In his debut chapbook, “i apologize for being such a disappointment,” the photographer and poet David-Simon Dayan turns his gaze inward, reflecting on his struggles with self-love, masculinity and vanity. Within these poems, a tangible sense of both intimacy and yearning pervades, allowing insight into his battles with expectations being raised as a man, loving another man, losing love from another man, and trying to find love for oneself as a queer person.
Confronting depressive desires in a seemingly endless battle with self-acceptance, Dayan explores the desperate search for adoration, in hopes it may provide an antidote. This chapbook serves to confront self-loathing, to witness the roles insecurity and rejection play in the search for love of oneself, seeking a tenderness that celebrates softness, one that subverts toxic masculinity and the hatred the queer community is conditioned to internalize.

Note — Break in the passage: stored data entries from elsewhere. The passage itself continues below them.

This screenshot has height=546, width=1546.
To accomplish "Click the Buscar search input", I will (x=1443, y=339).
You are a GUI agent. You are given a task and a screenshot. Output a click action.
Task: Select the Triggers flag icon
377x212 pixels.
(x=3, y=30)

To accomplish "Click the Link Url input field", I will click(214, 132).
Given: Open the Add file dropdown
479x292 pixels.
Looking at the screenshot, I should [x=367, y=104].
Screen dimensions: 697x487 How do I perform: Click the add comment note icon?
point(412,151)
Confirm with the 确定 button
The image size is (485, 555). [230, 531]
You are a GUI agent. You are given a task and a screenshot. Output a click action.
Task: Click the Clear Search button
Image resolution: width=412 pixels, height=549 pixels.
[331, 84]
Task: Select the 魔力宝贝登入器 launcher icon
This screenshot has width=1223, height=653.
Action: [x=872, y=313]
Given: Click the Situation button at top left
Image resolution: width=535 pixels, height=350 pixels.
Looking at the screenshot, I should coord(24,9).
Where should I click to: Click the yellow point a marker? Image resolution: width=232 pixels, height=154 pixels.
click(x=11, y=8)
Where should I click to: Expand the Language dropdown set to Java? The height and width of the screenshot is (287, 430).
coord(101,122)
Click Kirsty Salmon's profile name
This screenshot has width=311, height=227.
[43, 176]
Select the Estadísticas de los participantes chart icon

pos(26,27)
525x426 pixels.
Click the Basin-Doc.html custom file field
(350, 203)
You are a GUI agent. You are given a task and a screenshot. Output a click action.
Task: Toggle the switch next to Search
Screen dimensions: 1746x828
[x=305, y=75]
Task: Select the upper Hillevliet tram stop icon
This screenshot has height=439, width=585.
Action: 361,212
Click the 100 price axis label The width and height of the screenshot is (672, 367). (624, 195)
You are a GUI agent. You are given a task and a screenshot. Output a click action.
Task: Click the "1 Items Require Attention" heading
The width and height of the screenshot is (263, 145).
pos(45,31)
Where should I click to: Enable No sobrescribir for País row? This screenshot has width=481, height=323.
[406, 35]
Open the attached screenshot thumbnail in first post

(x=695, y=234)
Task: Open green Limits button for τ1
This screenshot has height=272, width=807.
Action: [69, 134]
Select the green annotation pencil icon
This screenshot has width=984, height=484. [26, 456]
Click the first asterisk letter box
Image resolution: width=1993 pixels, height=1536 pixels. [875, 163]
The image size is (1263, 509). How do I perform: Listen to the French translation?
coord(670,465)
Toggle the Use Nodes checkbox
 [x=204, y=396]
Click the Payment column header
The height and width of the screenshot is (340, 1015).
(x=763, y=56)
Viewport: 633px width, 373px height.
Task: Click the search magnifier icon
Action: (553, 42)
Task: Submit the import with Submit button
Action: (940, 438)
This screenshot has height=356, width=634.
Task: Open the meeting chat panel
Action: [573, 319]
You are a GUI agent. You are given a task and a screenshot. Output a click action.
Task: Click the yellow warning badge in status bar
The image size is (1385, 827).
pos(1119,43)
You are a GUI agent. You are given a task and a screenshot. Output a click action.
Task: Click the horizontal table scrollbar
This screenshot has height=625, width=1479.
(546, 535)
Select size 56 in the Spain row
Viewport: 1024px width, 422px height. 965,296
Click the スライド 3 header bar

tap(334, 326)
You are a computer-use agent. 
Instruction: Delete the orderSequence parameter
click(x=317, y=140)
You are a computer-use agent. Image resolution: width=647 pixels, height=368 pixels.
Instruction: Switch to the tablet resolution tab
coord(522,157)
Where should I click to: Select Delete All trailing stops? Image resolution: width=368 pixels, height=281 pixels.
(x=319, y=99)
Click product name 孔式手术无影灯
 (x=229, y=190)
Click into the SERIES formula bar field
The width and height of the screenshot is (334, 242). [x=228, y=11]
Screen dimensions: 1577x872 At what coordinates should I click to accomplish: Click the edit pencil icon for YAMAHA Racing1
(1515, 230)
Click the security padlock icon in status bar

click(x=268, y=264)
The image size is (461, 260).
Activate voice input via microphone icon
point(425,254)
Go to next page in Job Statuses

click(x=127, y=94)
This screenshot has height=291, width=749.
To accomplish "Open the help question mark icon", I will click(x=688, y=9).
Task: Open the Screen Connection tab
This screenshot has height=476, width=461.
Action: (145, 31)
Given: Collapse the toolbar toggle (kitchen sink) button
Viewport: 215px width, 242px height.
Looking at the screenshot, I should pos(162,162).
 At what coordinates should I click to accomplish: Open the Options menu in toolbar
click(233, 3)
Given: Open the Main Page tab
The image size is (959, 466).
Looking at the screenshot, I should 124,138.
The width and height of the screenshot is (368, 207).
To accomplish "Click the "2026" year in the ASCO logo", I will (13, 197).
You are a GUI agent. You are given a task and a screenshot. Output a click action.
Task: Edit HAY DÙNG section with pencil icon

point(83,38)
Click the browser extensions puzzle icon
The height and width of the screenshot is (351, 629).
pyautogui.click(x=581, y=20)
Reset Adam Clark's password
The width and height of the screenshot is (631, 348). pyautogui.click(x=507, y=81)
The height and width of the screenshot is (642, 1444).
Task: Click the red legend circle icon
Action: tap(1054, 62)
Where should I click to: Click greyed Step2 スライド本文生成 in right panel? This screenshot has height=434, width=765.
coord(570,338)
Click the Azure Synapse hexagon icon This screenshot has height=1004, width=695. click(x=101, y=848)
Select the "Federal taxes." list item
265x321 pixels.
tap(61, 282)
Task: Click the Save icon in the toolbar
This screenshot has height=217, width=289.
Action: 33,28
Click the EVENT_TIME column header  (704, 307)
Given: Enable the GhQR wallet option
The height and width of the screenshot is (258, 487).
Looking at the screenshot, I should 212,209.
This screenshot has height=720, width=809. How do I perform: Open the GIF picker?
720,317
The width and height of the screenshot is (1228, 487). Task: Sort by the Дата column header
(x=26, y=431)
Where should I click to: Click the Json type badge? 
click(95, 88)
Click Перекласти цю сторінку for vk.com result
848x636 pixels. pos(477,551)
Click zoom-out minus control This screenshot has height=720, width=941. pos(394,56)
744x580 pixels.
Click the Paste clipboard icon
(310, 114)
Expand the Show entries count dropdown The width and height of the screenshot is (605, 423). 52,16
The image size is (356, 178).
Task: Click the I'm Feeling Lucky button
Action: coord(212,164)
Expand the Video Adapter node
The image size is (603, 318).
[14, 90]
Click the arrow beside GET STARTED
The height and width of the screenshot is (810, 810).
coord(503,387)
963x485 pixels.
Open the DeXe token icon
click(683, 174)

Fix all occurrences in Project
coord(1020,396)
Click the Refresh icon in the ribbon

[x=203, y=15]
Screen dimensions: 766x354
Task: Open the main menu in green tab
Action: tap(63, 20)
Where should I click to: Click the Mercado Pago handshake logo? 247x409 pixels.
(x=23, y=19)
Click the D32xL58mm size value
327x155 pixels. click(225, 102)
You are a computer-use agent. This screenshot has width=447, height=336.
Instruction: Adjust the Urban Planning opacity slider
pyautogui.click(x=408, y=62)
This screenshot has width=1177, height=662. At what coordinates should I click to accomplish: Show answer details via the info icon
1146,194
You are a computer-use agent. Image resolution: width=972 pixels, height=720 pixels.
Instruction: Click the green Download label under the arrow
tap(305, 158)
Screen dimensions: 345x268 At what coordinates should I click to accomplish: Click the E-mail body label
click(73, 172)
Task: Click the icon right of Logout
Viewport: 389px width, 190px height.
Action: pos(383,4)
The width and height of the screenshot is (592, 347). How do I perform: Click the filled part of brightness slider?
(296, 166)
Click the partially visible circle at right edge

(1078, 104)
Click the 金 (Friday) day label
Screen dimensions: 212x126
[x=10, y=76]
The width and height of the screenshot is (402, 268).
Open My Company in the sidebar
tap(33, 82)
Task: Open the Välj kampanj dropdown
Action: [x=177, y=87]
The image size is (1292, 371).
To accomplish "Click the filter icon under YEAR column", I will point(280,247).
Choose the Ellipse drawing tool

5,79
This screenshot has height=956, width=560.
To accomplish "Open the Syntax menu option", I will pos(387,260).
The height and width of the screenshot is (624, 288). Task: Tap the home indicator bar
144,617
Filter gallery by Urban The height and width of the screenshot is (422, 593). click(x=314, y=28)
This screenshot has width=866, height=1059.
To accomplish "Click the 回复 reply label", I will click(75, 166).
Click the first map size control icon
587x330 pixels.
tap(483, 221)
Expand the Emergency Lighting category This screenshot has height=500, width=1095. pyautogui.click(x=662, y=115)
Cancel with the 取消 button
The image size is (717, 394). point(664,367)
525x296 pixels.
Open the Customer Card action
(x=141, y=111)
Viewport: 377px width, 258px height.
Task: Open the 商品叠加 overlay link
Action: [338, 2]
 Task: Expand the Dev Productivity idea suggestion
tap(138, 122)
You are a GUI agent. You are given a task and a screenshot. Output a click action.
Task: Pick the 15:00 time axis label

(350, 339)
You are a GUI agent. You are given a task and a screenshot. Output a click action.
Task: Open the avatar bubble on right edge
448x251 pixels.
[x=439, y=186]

David-Simon Dayan (he/they) lives in Los Angeles, Ca. He is an interdisciplinary artist whose work spans across photography, writing, and film. His fine art and fashion photographic work offers an often intimate glimpse into otherness and the avant-garde, maintaining a feeling of understanding and immediacy with his subjects, and has been published in a myriad of publications, such as Vogue, W, The Times, and Out Magazine, as well as housed in the Museum of Fine Arts, Boston. Dayan thinks of writing poetry as a meditative practice, a means of expressing the emotions that seemed to hold stake without a way out. After sharing these writings online, a few found their way into print. “i apologize for being such a disappointment” is his first chapbook.